_RAW DATA:_
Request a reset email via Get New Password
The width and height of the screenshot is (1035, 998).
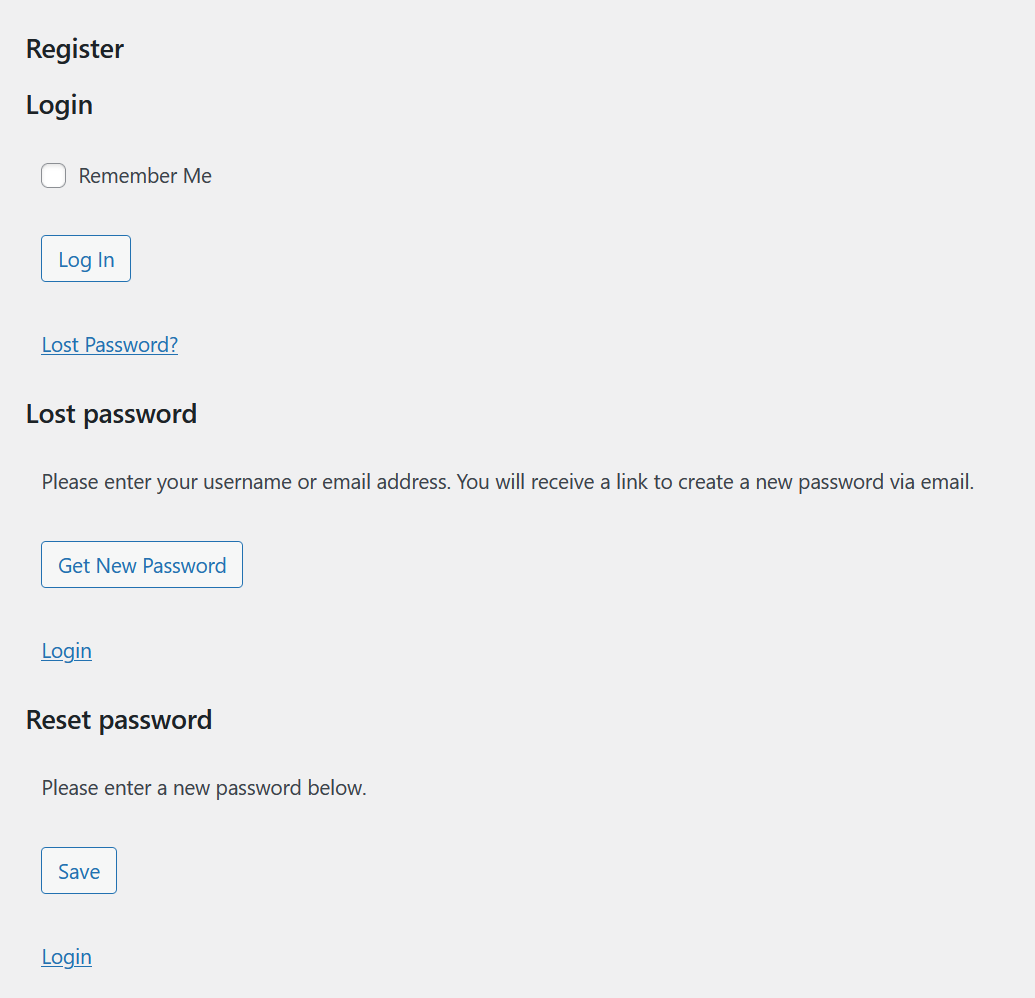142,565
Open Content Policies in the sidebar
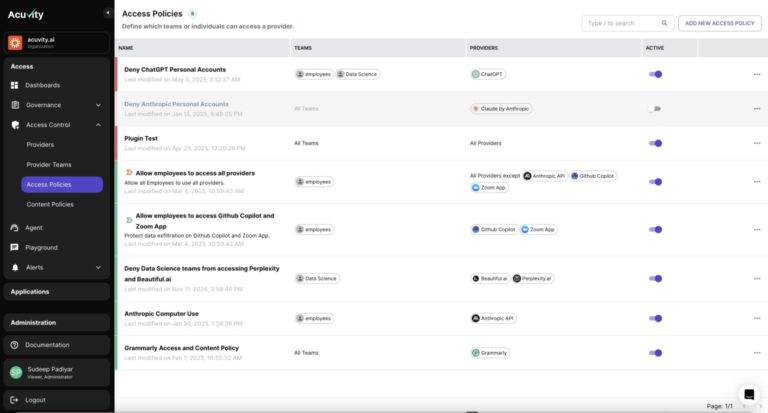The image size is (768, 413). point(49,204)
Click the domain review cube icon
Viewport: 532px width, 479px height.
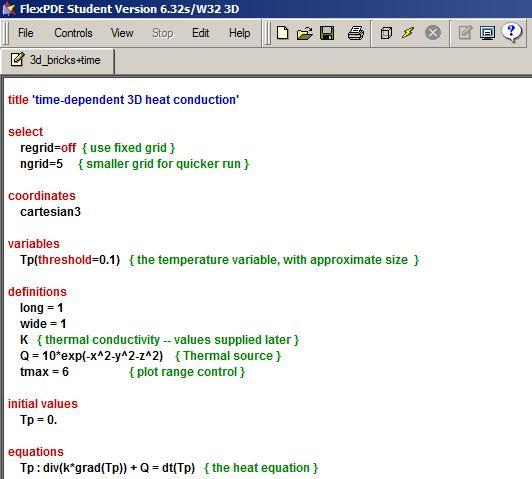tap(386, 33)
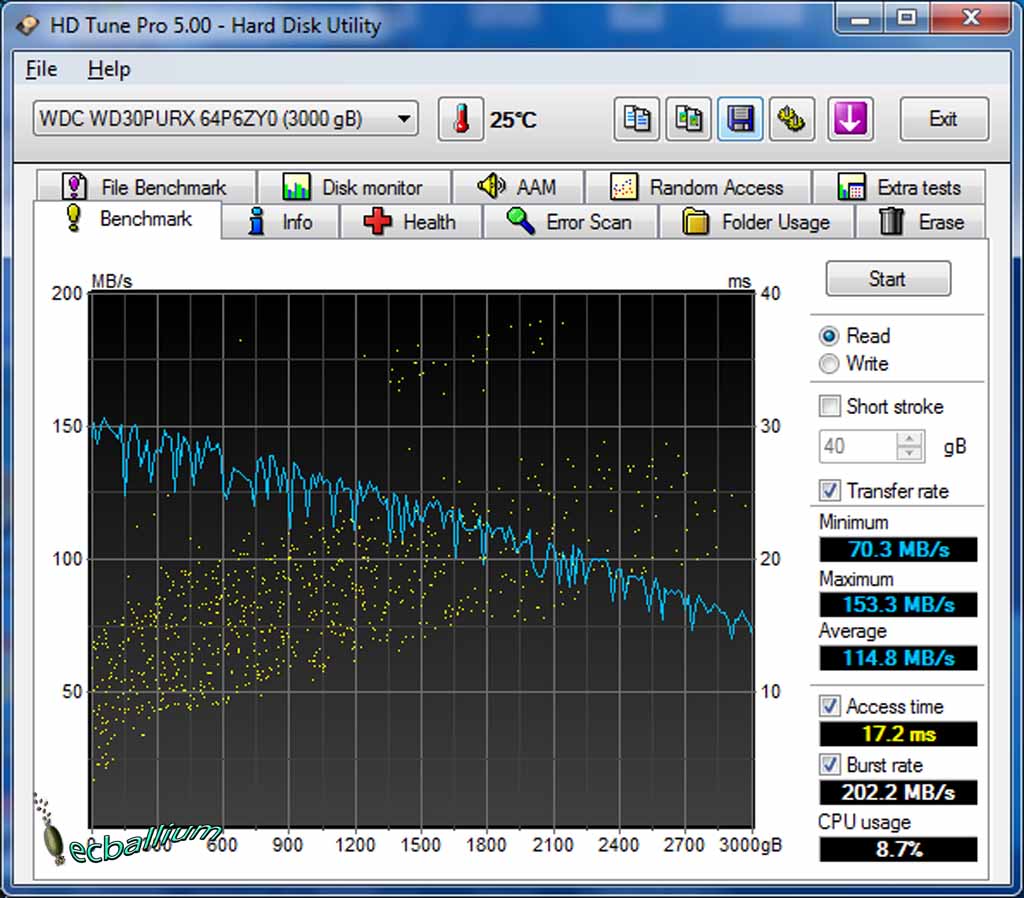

_AIM OF THE TASK:_ A faithful, word-for-word copy of the data is needed; the pictures should not appear in it.

_OUTPUT BELOW:_
Request a reset email via Get New Password
The width and height of the screenshot is (1035, 998).
142,565
Open Content Policies in the sidebar
The image size is (768, 413). point(49,204)
Click the domain review cube icon
Viewport: 532px width, 479px height.
tap(386, 33)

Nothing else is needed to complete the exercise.